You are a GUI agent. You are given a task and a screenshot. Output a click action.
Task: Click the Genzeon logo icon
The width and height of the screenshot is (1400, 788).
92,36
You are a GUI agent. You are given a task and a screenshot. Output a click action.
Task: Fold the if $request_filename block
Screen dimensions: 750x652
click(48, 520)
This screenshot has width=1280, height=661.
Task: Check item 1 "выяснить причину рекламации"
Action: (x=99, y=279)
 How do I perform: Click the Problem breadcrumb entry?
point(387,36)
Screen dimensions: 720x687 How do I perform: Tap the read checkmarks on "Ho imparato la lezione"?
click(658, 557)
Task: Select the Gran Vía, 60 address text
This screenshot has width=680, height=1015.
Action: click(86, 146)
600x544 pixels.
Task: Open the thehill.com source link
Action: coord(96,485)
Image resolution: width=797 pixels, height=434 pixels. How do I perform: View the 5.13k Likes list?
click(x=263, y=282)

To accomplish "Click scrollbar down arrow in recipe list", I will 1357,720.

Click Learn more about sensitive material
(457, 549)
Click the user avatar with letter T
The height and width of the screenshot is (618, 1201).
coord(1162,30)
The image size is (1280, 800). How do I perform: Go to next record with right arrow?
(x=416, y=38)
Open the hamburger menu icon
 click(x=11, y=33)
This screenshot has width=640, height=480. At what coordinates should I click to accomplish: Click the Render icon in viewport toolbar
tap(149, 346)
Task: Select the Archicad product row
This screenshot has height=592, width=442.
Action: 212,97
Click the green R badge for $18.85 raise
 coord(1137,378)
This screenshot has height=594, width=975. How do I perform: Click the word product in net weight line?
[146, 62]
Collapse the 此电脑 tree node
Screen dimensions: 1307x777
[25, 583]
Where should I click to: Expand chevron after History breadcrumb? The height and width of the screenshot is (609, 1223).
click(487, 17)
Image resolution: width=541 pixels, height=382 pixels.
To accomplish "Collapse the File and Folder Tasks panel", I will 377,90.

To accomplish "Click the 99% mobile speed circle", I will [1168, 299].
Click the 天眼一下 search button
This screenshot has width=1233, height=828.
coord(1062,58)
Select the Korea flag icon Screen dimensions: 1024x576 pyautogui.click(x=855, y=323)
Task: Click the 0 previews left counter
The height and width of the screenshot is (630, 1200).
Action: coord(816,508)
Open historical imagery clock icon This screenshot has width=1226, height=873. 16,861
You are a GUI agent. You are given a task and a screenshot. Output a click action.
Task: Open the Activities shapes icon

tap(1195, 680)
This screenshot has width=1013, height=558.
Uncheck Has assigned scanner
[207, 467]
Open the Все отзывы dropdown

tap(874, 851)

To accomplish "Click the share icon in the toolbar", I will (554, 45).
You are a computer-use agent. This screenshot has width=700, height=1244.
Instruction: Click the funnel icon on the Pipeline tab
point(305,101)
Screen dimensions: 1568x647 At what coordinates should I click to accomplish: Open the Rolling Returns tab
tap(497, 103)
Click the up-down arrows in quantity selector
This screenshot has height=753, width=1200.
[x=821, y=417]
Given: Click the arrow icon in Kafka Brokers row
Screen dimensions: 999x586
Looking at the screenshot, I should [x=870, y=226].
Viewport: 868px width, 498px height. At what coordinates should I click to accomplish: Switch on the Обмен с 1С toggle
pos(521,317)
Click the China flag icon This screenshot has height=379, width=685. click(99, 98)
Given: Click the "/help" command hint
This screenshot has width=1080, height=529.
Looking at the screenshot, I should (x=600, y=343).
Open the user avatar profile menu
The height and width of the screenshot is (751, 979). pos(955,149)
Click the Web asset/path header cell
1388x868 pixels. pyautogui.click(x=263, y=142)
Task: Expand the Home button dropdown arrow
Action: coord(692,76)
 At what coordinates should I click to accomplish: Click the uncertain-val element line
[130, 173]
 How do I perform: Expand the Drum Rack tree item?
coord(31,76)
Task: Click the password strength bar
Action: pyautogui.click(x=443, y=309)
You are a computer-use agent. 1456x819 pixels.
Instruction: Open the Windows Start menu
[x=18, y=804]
_ _ _
● **Directions for this task**
Looking at the data above, count every line holding the word "Collapse" and state only the count.

● **Output for this exercise**
2